Solche Berichte werden auch verwendet, um die Verabreichung von Psychopharmaka (wie bspw. Ritalin / Methylphenidat) an Kinder zu bewerben. Im obigen Artikel argumentiert die Mutter, die ihr Kind als ‘Monster’ bezeichnete, dass vor der Verabreichung von Medikamenten an ihre zehn und acht Jahre alten Söhne ‘die Welt eine kleine Hölle [war], denn beide Buben leiden an der Aufmerksamkeitsstörung ADS’ (Minor, 2007).
Die Verschreibung von Medikamenten kann hier also als Mittel der Bestrafung verstanden werden, um das ‘Monster’ (siehe weiter oben) wieder ‘liebenswert’ zu machen (Ciba-Geigy, 1971, S. 108). In einer Werbekampagne für ADHS Medikamente aus dem Jahre 2010 wurde das Bild eines Jungen im Kostüm eines Monsters abgebildet (Copyright: Shire; Bild wird direkt vom adhspedia Server geladen):
Die Firma Shire, die ihre Produkte auch in der Schweiz bewirbt, verspricht:
'Seine ADHS-Symptome können stören, doch [unter der Verkleidung] verbirgt sich ein tolles Kind. Jetzt gibt es einen Weg [das Medikament], dem Jungen aus der Verkleidung zu helfen... lassen Sie Veränderungen an Ihrem Kind für die ganze Familie sichtbar werden (vgl. hier).

◆ Datensatzauszüge

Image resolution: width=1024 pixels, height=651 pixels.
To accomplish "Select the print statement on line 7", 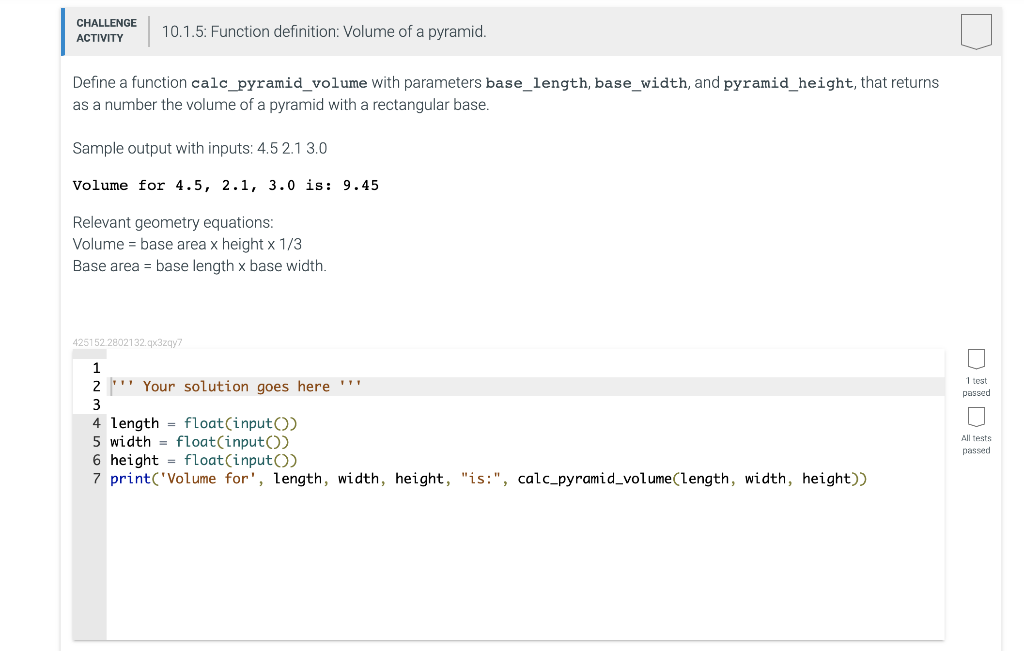I will [400, 478].
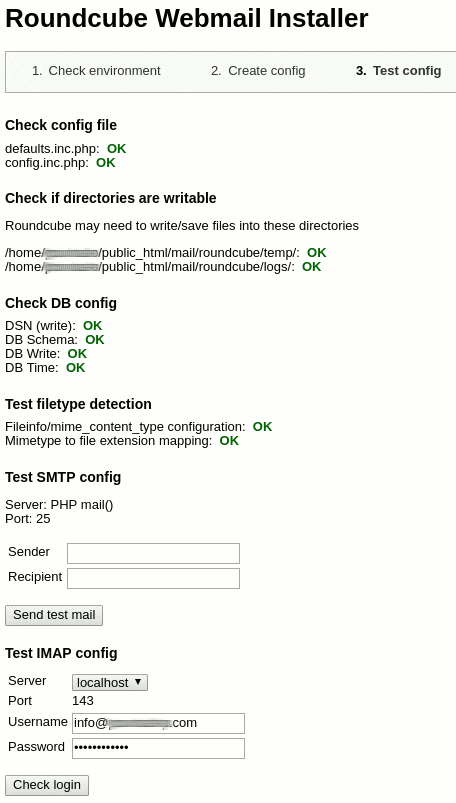The height and width of the screenshot is (803, 456).
Task: Click into the Recipient text box
Action: 153,578
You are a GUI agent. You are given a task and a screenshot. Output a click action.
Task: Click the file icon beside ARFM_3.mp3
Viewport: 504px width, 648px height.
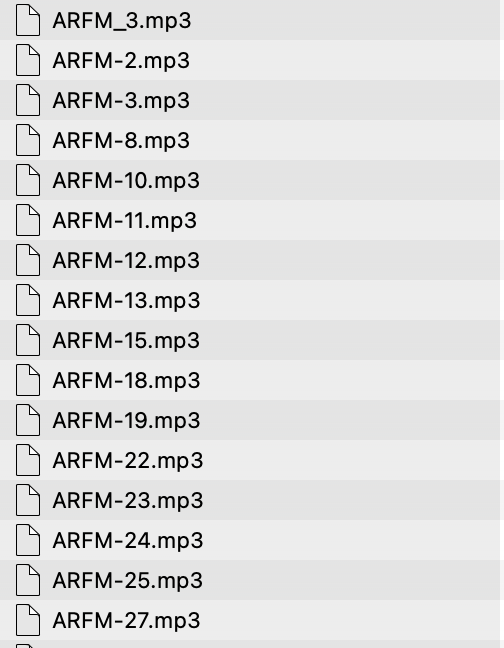pos(28,20)
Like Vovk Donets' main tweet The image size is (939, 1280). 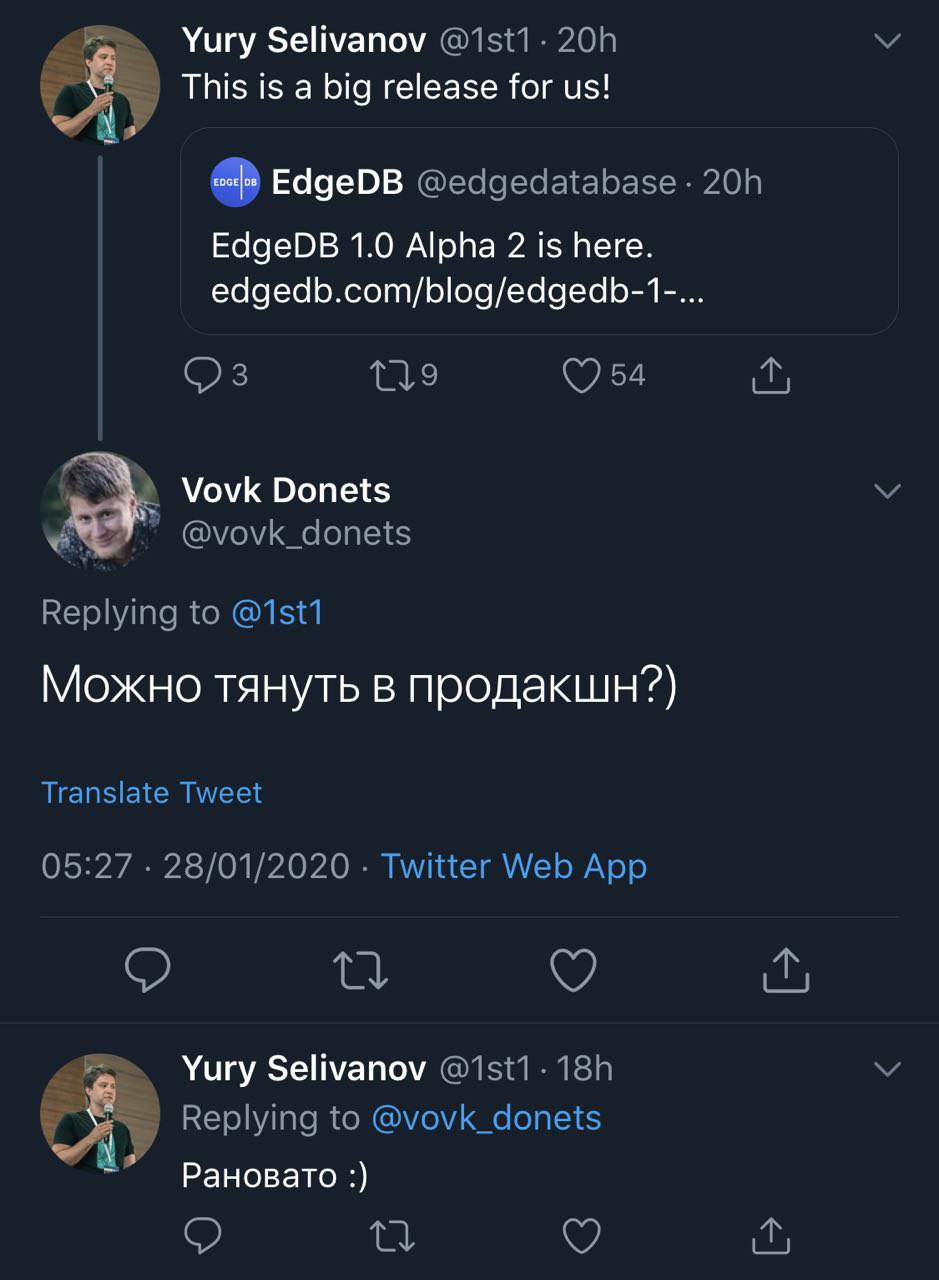click(x=574, y=970)
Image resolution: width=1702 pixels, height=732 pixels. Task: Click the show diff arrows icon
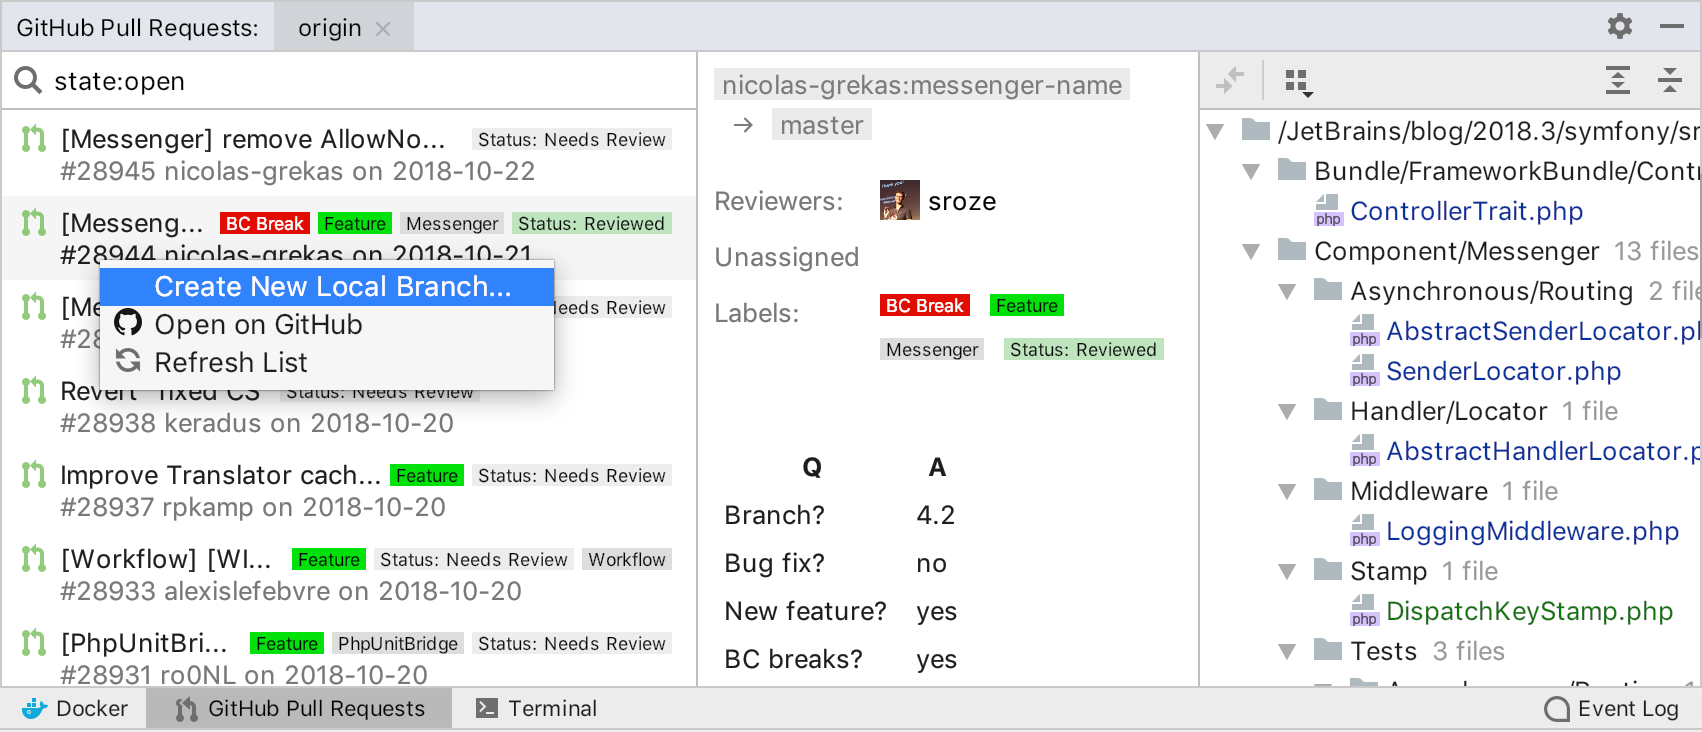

◆ Aufgaben
1. Aus welchem Jahr stammt laut dem Textauszug die Werbekampagne für ADHS-Medikamente, die einen Jungen im Monsterkostüm zeigt?
2. Gib einen Abschnitt des Textauszugs wortgetreu wieder: Beginne bei den Worten „Die Verschreibung von“ und höre nach „werden (vgl. hier).“ auf.
Das Material steht in keinem Zusammenhang mit dem Textauszug.

◆ Lösungen
1. Aus dem Jahr 2010.

2.
Die Verschreibung von Medikamenten kann hier also als Mittel der Bestrafung verstanden werden, um das ‘Monster’ (siehe weiter oben) wieder ‘liebenswert’ zu machen (Ciba-Geigy, 1971, S. 108). In einer Werbekampagne für ADHS Medikamente aus dem Jahre 2010 wurde das Bild eines Jungen im Kostüm eines Monsters abgebildet (Copyright: Shire; Bild wird direkt vom adhspedia Server geladen):
Die Firma Shire, die ihre Produkte auch in der Schweiz bewirbt, verspricht:
'Seine ADHS-Symptome können stören, doch [unter der Verkleidung] verbirgt sich ein tolles Kind. Jetzt gibt es einen Weg [das Medikament], dem Jungen aus der Verkleidung zu helfen... lassen Sie Veränderungen an Ihrem Kind für die ganze Familie sichtbar werden (vgl. hier).